Dans quels cas on l'utilise
- Médication entre deux séances — l'usage le plus courant, typiquement quand la pulpe est nécrosée et qu'une lésion apparaît au bout de la racine sur la radio. Le canal est nettoyé, puis on laisse le produit travailler avant de le refermer définitivement ;
- canal « qui pleure » : un suintement persistant empêche une obturation étanche. Le pansement assèche et assainit ;
- traumatologie : dent expulsée puis réimplantée, ou résorption radiculaire inflammatoire. Ici il est difficilement remplaçable — c'est même souvent lui qui arrête le processus ;
- apexification : chez l'enfant ou l'adolescent, une dent définitive dont la racine n'a pas fini de se former a un apex ouvert, en entonnoir, impossible à obturer. L'hydroxyde de calcium induit la formation d'une barrière calcifiée. Cet usage recule toutefois au profit d'un bouchon apical de MTA en une séance ;
- coiffage pulpaire : protéger une pulpe exposée ou très proche après le curetage d'une carie profonde. Là encore, largement supplanté aujourd'hui ;
- perforation ou résorption interne, en attente d'un traitement définitif.
Ce qu'il ne fait pas — et pourquoi ça compte
- Certaines bactéries résistent. Enterococcus faecalis, la plus fréquemment retrouvée dans les échecs endodontiques, dispose d'une pompe à protons qui lui permet de survivre à un pH élevé. C'est une limite documentée depuis longtemps, et l'une des raisons pour lesquelles certaines lésions persistent malgré un traitement bien mené — situation qui peut conduire à une résection apicale ;
- il ne traite pas une fissure ni une dent non restaurable ;
- ce n'est pas un traitement, c'est une étape. Une dent qui ne fait plus mal avec son pansement n'est pas soignée : elle est en attente.
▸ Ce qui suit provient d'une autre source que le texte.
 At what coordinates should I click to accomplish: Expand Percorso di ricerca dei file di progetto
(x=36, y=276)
La règle qu'on répète le plus : il ne doit pas rester
C'est le point pratique le plus important de cet article, et celui qu'on voit le plus souvent négligé.
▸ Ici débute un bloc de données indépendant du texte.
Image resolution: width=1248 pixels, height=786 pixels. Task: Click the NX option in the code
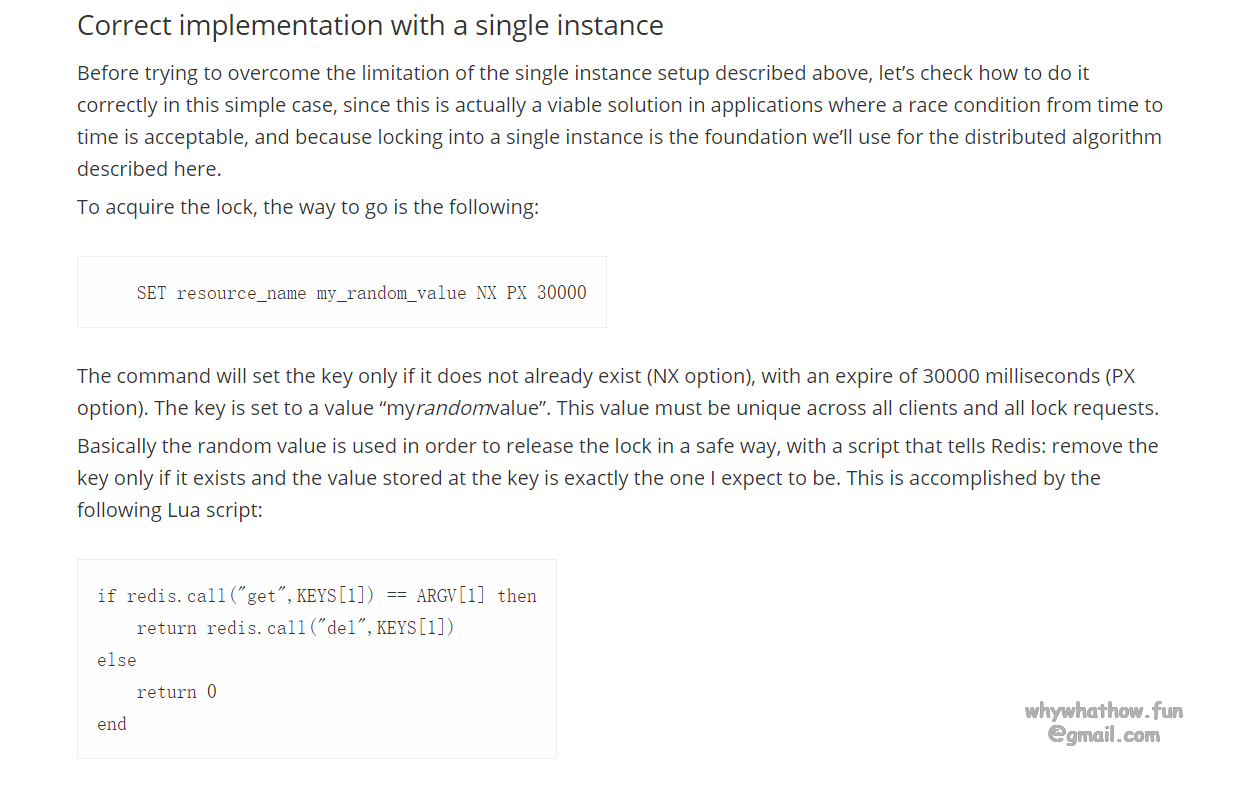point(487,293)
- L'obturation provisoire n'est pas étanche indéfiniment. Elle s'use, se fissure, laisse passer la salive. En quelques semaines, les bactéries recolonisent le canal et tout le travail de désinfection est perdu ;
- laissé très longtemps, l'hydroxyde de calcium fragilise la dent. Sur plusieurs mois, il dissout une partie de la matrice organique de la dentine et augmente le risque de fracture radiculaire. Ce qui protège à quelques semaines abîme à un an ;
- il doit être entièrement retiré avant l'obturation définitive. Un résidu sur la paroi empêche le ciment d'adhérer et laisse une voie ouverte aux bactéries.
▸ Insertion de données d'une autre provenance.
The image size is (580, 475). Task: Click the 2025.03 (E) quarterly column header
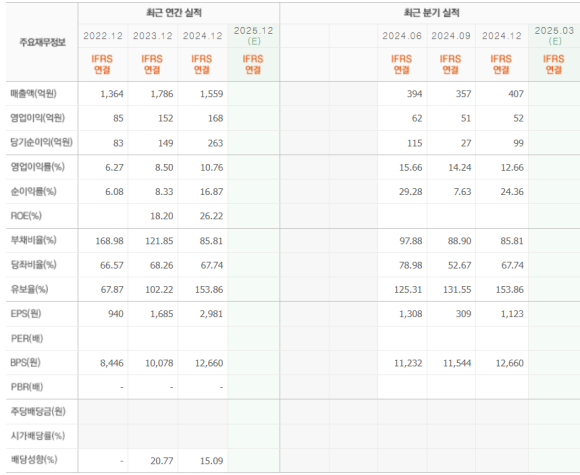coord(554,36)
Ce qui l'a remplacé dans certaines indications
La dentisterie a beaucoup évolué sur ce point. Le MTA et les biocéramiques comme la Biodentine ont pris sa place là où il fallait un matériau définitif : ils prennent en présence d'humidité, scellent mieux et induisent la formation de tissu dur de façon plus fiable et plus rapide.
| Situation | Aujourd'hui |
|---|---|
| Médication entre deux séances | Hydroxyde de calcium — toujours la référence |
| Résorption inflammatoire, dent réimplantée | Hydroxyde de calcium — difficilement remplaçable |
| Coiffage pulpaire direct | MTA ou Biodentine, le plus souvent |
| Apexification, apex ouvert | Bouchon apical de MTA en une séance |
| Obturation rétrograde en chirurgie | MTA ou biocéramique |
L'hydroxyde de calcium n'est donc pas dépassé : il a été recentré sur ce qu'il fait le mieux. Un cabinet qui l'emploie encore pour tout, y compris là où le MTA s'impose, n'a simplement pas mis ses protocoles à jour.
Au Centre Dentaire Walili
- Digue systématique pendant tout le traitement : sans elle, la salive recontamine le canal en cours de séance. Le principe est expliqué dans notre article sur le traitement canalaire sous digue ;
- radiographie de contrôle pour vérifier que le produit atteint bien toute la longueur du canal ;
- délai fixé et annoncé dès la première séance, avec un rendez-vous pris avant que vous ne quittiez le fauteuil ;
- retrait complet vérifié avant l'obturation définitive.